Introduction: Endolymphatic sac tumors are rare, indolent tumors with an initially innocuous presentation of audiovestibular dysfunction mimicking benign, less sinister aetiologies. The objective of this study was to describe the clinical and pathologic features of endolymphatic sac tumors, highlighted by one such case presenting to a tertiary Neuro-otology and Skull Base center.
Presentation of case: We report a case of a destructive endolymphatic sac tumor of the middle ear resulting in cranial neuropathies of the facial, vestibulocochlear, and vagus nerves. The acute clinical decline alongside aggressive features of disease seen on skull base imaging prompted urgent surgical exploration for histological diagnosis. Local multidisciplinary collaboration of neuro-otology and skull base surgeons, neuro-radiology, and pathology led to successful diagnosis and initiation of management.
Discussion: Retrospectively, the patient had a 10-year history of hearing loss, vertigo, and tinnitus leading to the erroneous diagnosis of Meniere's syndrome. Endolymphatic sac tumors pose a diagnostic challenge owing to their initial innocuous presentation.
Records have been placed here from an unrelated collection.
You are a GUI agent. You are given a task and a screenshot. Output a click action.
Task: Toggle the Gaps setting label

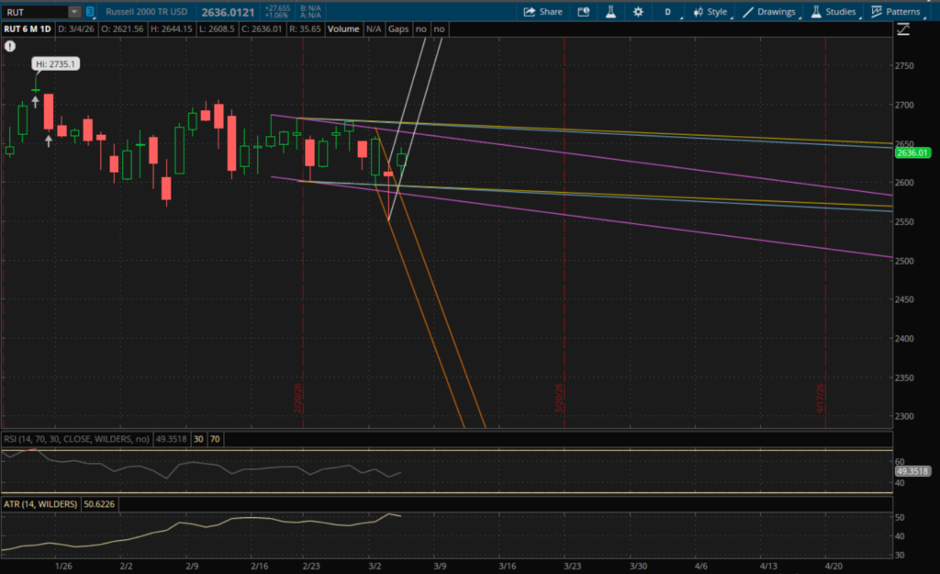click(397, 29)
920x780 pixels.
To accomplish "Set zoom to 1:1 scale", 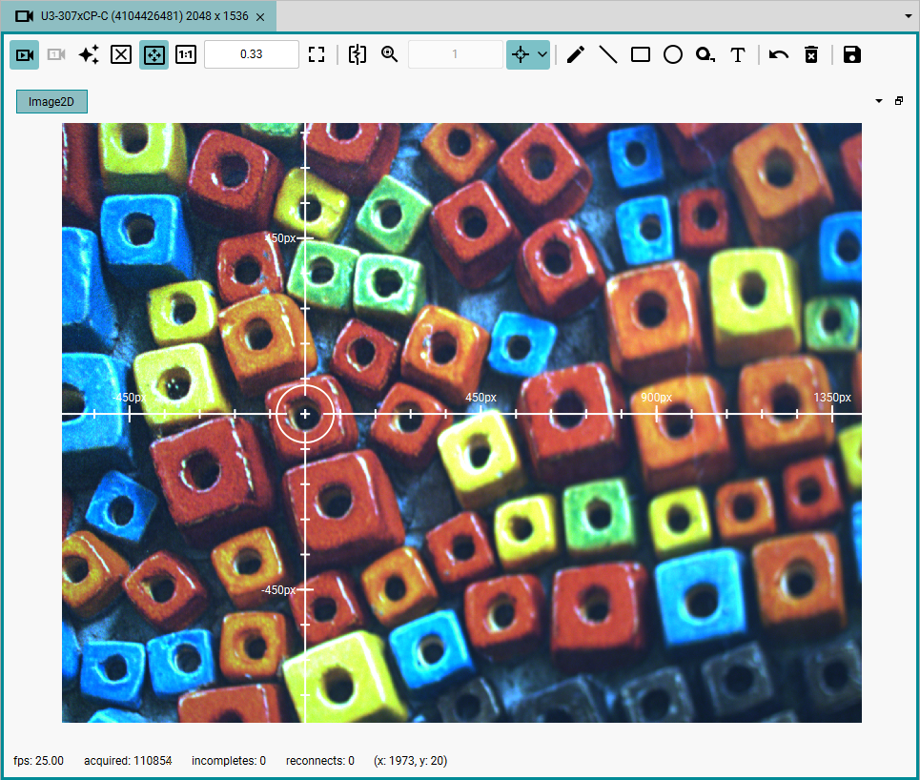I will (x=186, y=55).
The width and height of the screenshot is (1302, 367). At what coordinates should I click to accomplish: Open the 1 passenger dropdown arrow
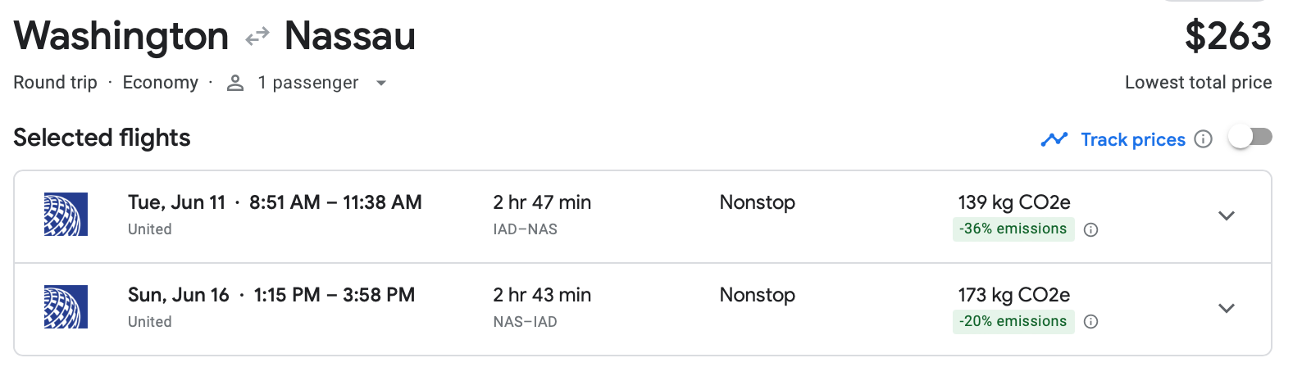click(x=380, y=84)
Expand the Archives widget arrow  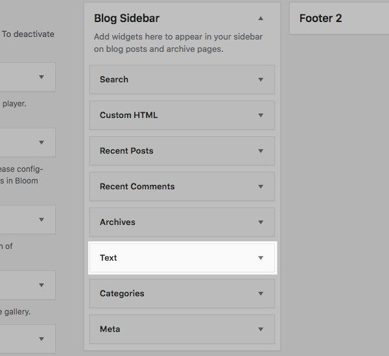click(261, 222)

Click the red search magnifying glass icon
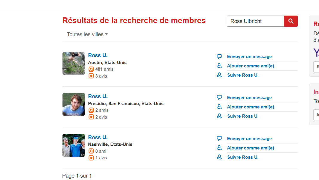click(x=290, y=21)

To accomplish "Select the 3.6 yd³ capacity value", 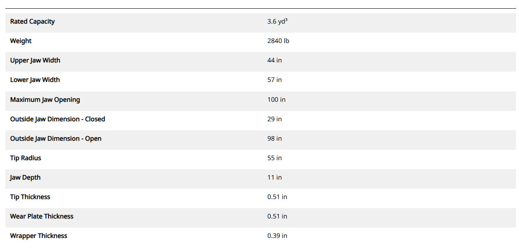I will pos(277,22).
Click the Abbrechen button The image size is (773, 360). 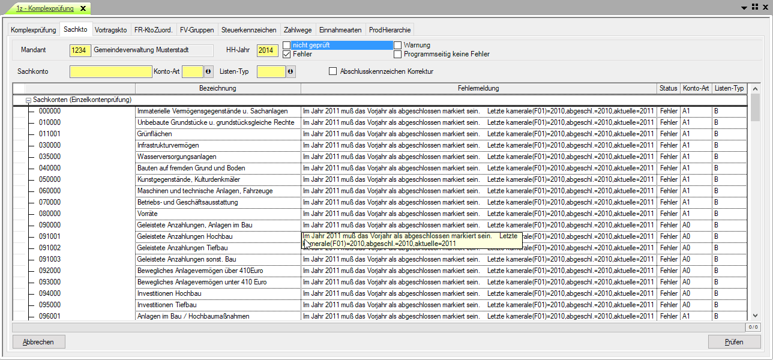coord(38,342)
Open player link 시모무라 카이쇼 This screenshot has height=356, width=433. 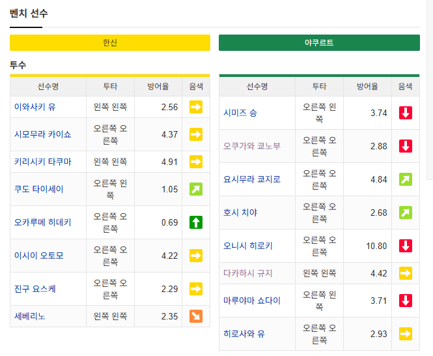coord(42,134)
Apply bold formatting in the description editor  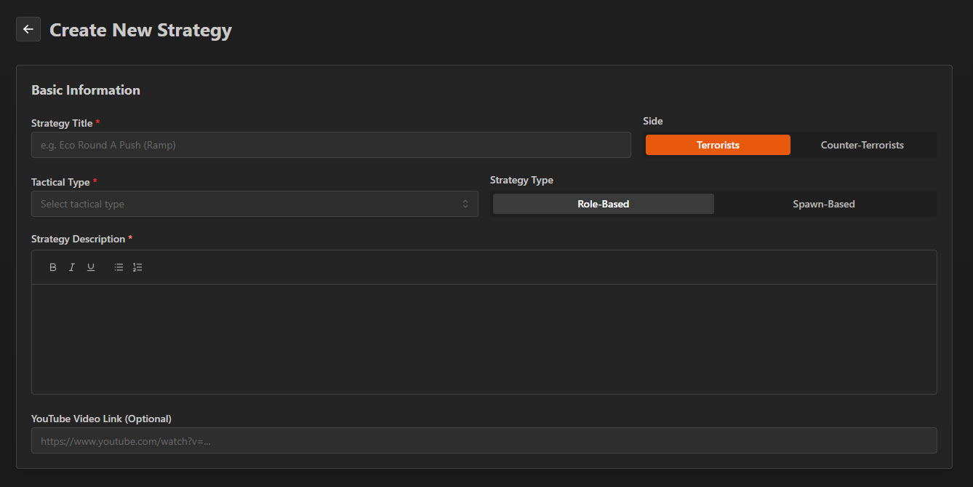pyautogui.click(x=52, y=266)
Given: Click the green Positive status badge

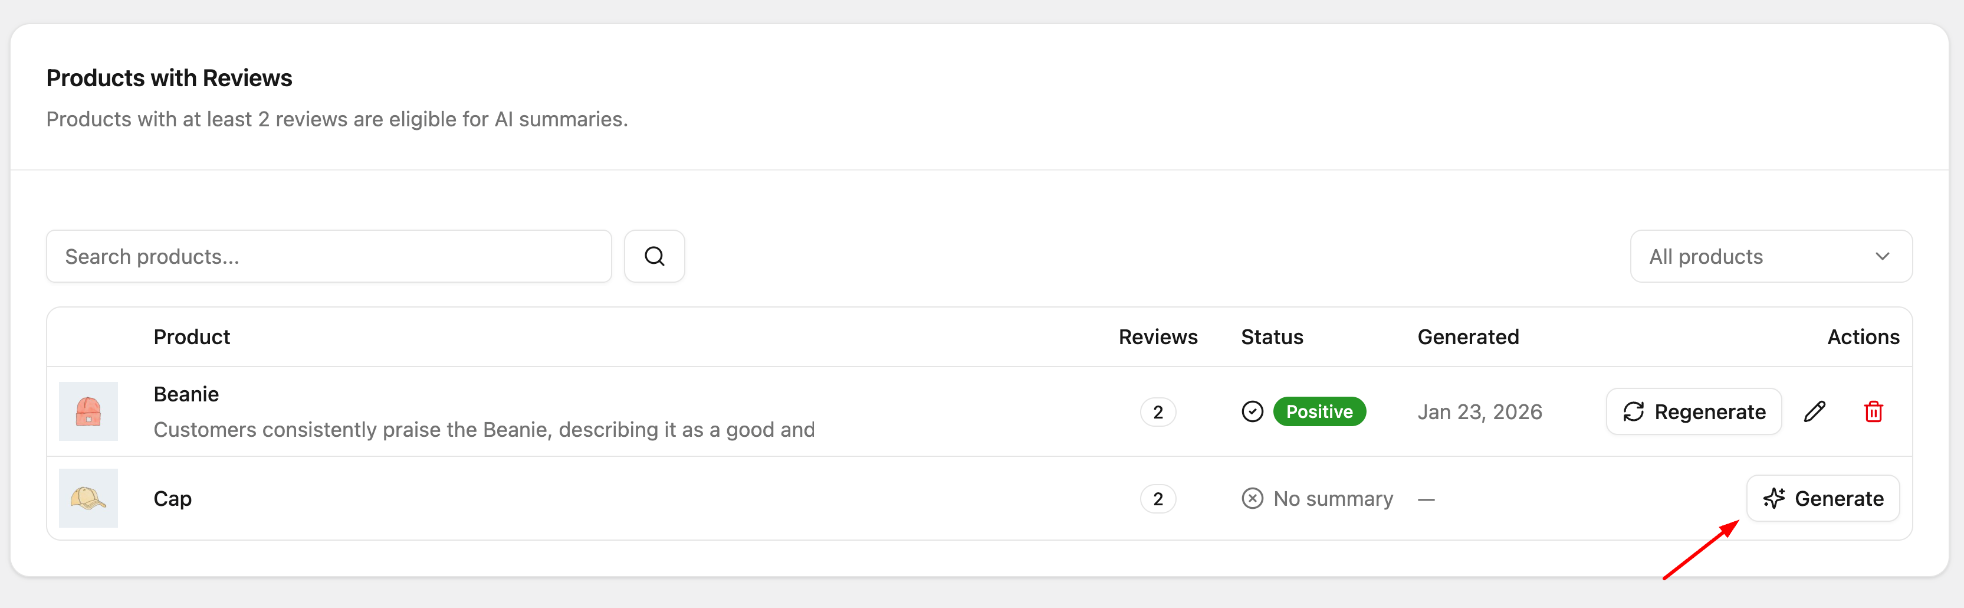Looking at the screenshot, I should click(x=1319, y=412).
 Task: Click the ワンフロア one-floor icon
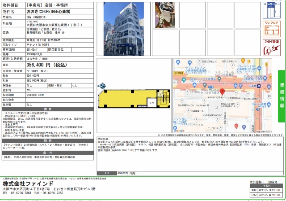[269, 28]
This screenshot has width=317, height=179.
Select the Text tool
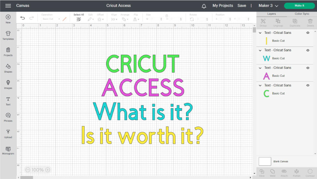coord(8,101)
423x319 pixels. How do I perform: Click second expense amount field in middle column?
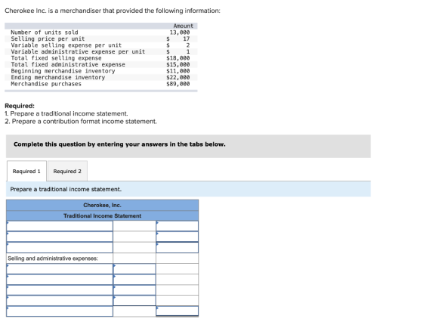click(x=134, y=280)
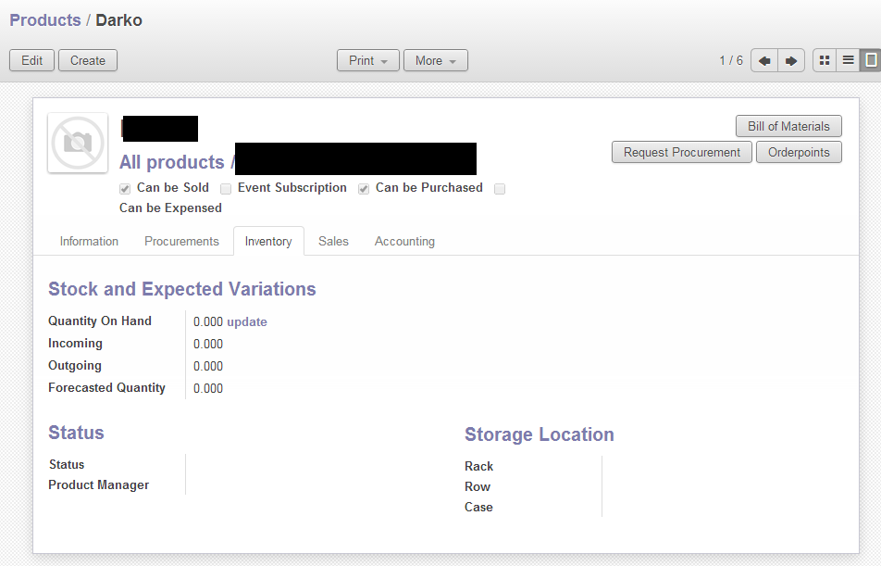This screenshot has width=881, height=566.
Task: Go to next product record arrow
Action: [x=791, y=61]
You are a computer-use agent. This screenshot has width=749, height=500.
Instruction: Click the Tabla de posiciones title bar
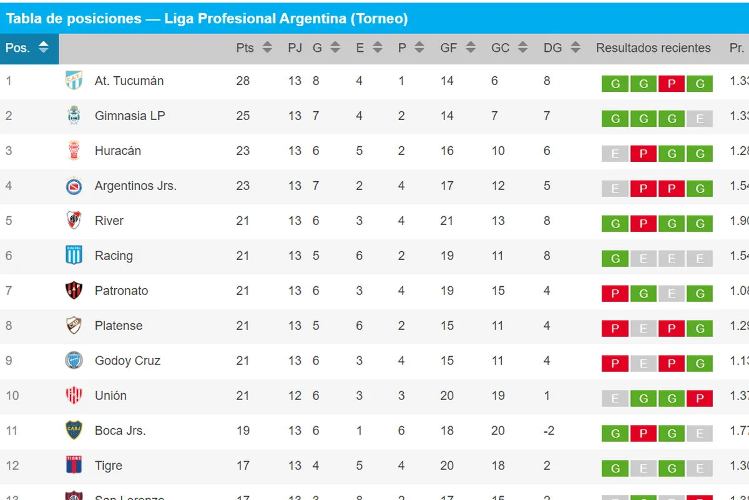pyautogui.click(x=375, y=18)
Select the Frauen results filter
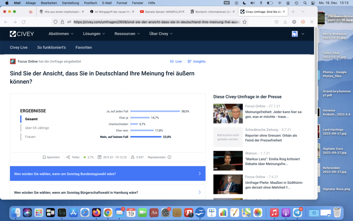Viewport: 353px width, 221px height. tap(30, 137)
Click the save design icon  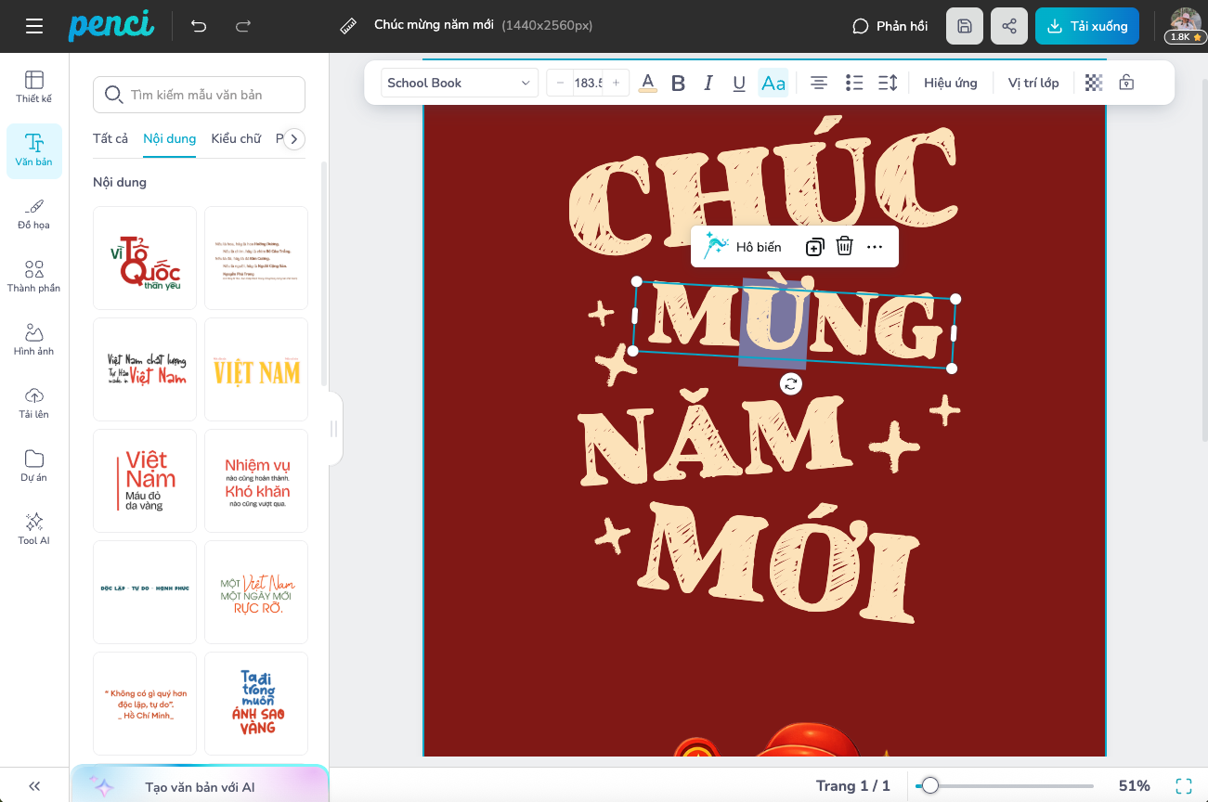(965, 26)
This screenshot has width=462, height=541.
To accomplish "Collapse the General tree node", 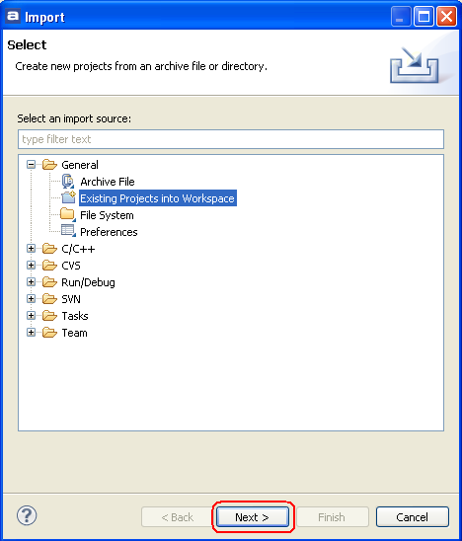I will point(31,165).
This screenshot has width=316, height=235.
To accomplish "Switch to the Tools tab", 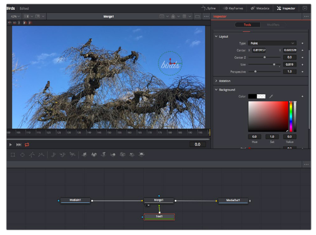I will (x=247, y=24).
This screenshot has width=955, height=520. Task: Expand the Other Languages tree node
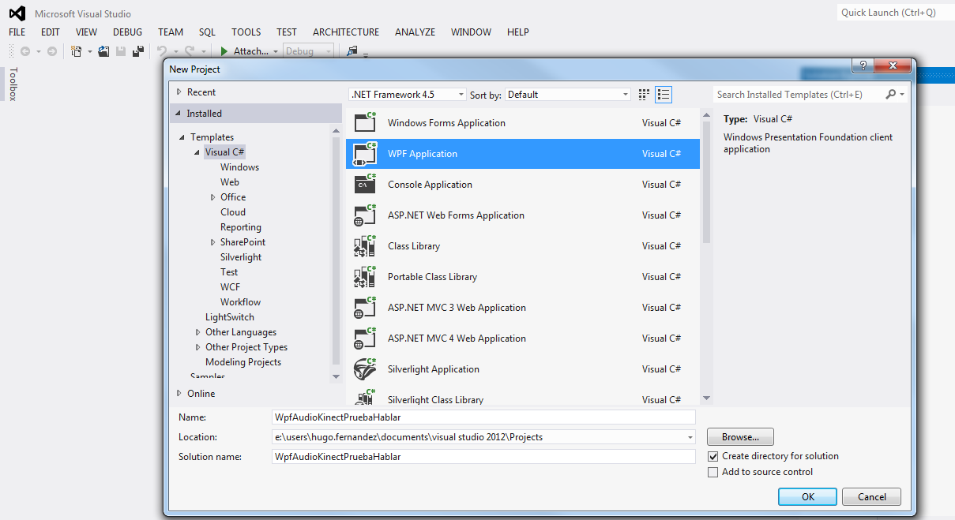(x=198, y=332)
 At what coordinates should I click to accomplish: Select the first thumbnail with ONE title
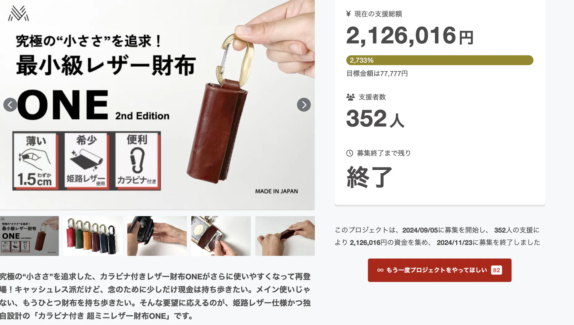click(x=29, y=236)
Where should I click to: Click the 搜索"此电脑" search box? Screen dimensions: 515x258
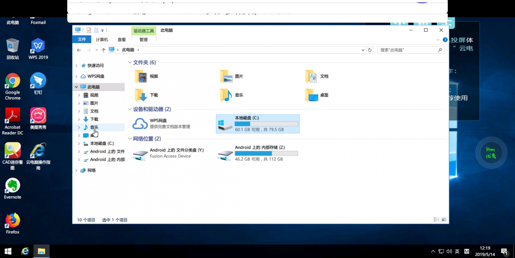click(x=408, y=50)
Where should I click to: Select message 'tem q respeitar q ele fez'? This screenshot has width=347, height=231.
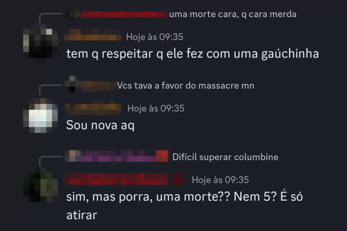pyautogui.click(x=193, y=54)
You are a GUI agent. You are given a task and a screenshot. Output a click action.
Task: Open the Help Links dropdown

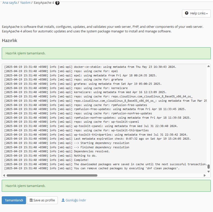coord(196,13)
Differentiating these tumors from other pathologies both radiologically and histologically also poses a challenging - emphasizing the need for multidisciplinary input and tertiary-level management.
Conclusions: The lateral skull base surgeon must be cognisant of this rare pathology and of the potential ramifications the diagnosis may have due the association of endolymphatic sac tumors with von Hippel-Lindau syndrome.